For South Korea, the numbers alone are staggering. The requested amount equals roughly 6.5 percent of its GDP over three years. Japan’s share would approach 4.5 percent of its output. To put this in perspective, Seoul spends about 2 percent of its GDP on defense; Tokyo slightly less. Such sums far exceed what any democratic government could promise without parliamentary consent or political backlash. The WSJ noted that it was difficult to imagine Japan’s new Prime Minister Sanae Takaichi, who leads a minority coalition, approving such a payment.

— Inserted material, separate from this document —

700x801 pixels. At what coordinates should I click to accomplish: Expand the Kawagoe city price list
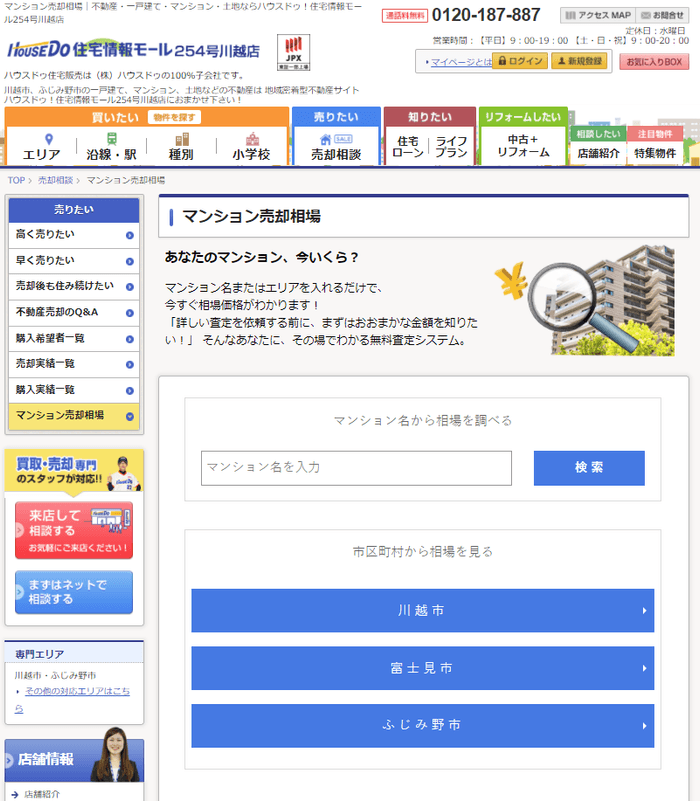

The larger worry is structural. The Trump administration reportedly wants these funds to flow into a US-managed vehicle for strategic sectors such as energy, semiconductors and advanced computing. The US president and his appointees would exercise broad discretion over allocations, without congressional oversight or transparent rules. It would resemble an improvised sovereign wealth fund financed by allied democracies.

That prospect unsettles even friendly observers. No US president has ever sought to command hundreds of billions raised through pressure on partner nations. Such a system would blur the boundary between public policy and political patronage, inviting favoritism and misuse. US Commerce and Treasury officials could be pushed to reward firms aligned with the Trump administration’s interests.

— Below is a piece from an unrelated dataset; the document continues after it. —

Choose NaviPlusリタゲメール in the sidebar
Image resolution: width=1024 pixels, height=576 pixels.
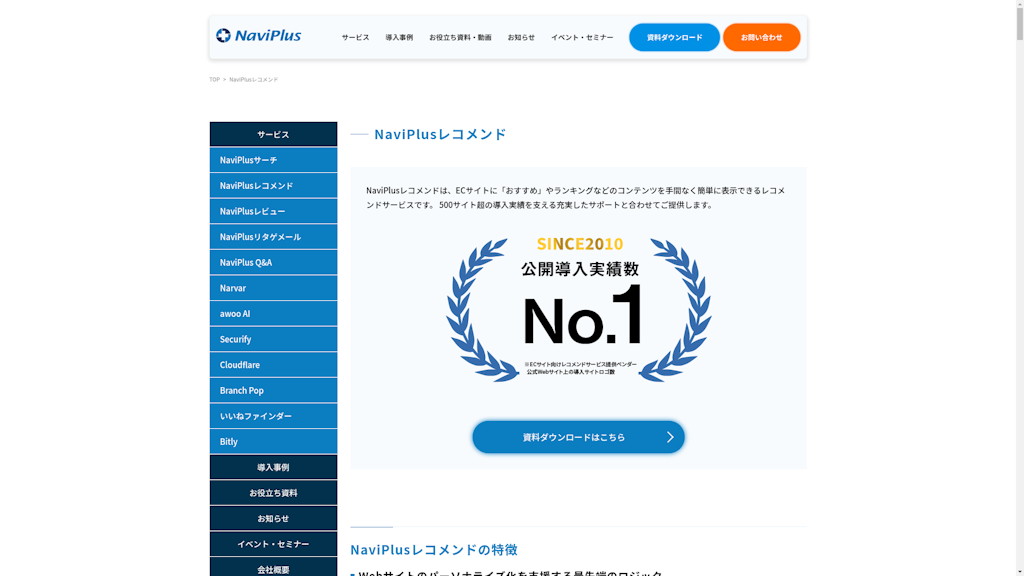273,237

In Seoul, the reaction has been cautious but unyielding. Officials close to President Lee Jae Myung have signaled that an immediate $350 billion payment is impossible. Instead, they are exploring phased contributions tied to specific investment guarantees. Privately, Korean policymakers warn that a one-time transfer of that scale could strain foreign exchange reserves and spark domestic outrage.

Yet President Lee has chosen diplomacy over confrontation. In a CNN interview on Wednesday, he acknowledged “differences in opinion” between the two countries but expressed faith that “eventually we will get there because the United States is the leading country when it comes to the values of democracy and the free market system.”

Lee added that he believed both sides “will, in the end, be able to reach a rational result that can be acceptable.” His remarks suggest a careful balance: defending national interests while leaving room for Washington’s dignity.

Japan faces a similar predicament. With a sluggish economy and limited fiscal space, a half-trillion-dollar contribution is politically implausible. Yet both Tokyo and Seoul, dependent on US security guarantees, must navigate the pressure without appearing defiant. The choreography of deference has become part of modern alliance management.

This controversy exposes the cost of Trump’s transactional worldview. Allies are treated less as partners than as accounts to be tapped for cash. That approach weakens not only goodwill but also the credibility of American leadership. If Washington treats friendship as a billable service, it should not be surprised when partners start calculating the price of loyalty.

The Trump plan, even if softened in negotiation, will leave a lasting impression: that coercion, not cooperation, defines the new alliance arithmetic. And when the world’s democracies begin to question whether America’s power still rests on trust, the damage will be far costlier than any unpaid invoice.